PROMPT:
Lines before the one containing "Pick the 出荷日" in the records below are to be left out; that line and all after it, through the end, are to be retyped exactly.

WORKING DATA:
━━━━━━━━

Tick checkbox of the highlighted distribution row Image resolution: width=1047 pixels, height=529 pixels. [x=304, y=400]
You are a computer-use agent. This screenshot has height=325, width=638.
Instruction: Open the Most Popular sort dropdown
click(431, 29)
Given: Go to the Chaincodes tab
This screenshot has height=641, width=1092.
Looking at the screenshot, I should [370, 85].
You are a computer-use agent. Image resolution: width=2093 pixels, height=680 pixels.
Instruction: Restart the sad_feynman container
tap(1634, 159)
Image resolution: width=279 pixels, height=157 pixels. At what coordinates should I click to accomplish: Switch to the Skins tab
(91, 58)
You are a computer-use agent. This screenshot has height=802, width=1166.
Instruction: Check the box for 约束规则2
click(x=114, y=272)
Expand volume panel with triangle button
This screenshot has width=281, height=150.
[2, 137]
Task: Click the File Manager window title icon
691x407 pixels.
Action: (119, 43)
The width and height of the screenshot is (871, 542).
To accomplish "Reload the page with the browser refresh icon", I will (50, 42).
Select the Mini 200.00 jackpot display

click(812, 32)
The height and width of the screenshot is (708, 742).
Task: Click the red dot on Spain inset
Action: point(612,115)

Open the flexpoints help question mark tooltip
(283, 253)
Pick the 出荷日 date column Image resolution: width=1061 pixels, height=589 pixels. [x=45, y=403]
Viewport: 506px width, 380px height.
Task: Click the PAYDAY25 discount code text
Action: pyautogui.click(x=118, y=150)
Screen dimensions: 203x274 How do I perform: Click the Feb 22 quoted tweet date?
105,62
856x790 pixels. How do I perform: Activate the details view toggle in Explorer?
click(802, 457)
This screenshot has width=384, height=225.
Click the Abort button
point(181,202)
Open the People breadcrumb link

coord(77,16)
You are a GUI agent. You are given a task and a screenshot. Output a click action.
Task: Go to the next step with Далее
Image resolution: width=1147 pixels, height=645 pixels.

━━━━━━━━

RESULT:
Pick the 出荷日 date column Image resolution: width=1061 pixels, height=589 pixels. [x=45, y=403]
Viewport: 506px width, 380px height.
Task: Click the PAYDAY25 discount code text
Action: pyautogui.click(x=118, y=150)
Screen dimensions: 203x274 How do I perform: Click the Feb 22 quoted tweet date?
105,62
856x790 pixels. How do I perform: Activate the details view toggle in Explorer?
click(802, 457)
This screenshot has width=384, height=225.
Click the Abort button
point(181,202)
Open the People breadcrumb link

coord(77,16)
You are a GUI agent. You are given a task and a screenshot. Output a click action.
Task: Go to the next step with Далее
Image resolution: width=1147 pixels, height=645 pixels.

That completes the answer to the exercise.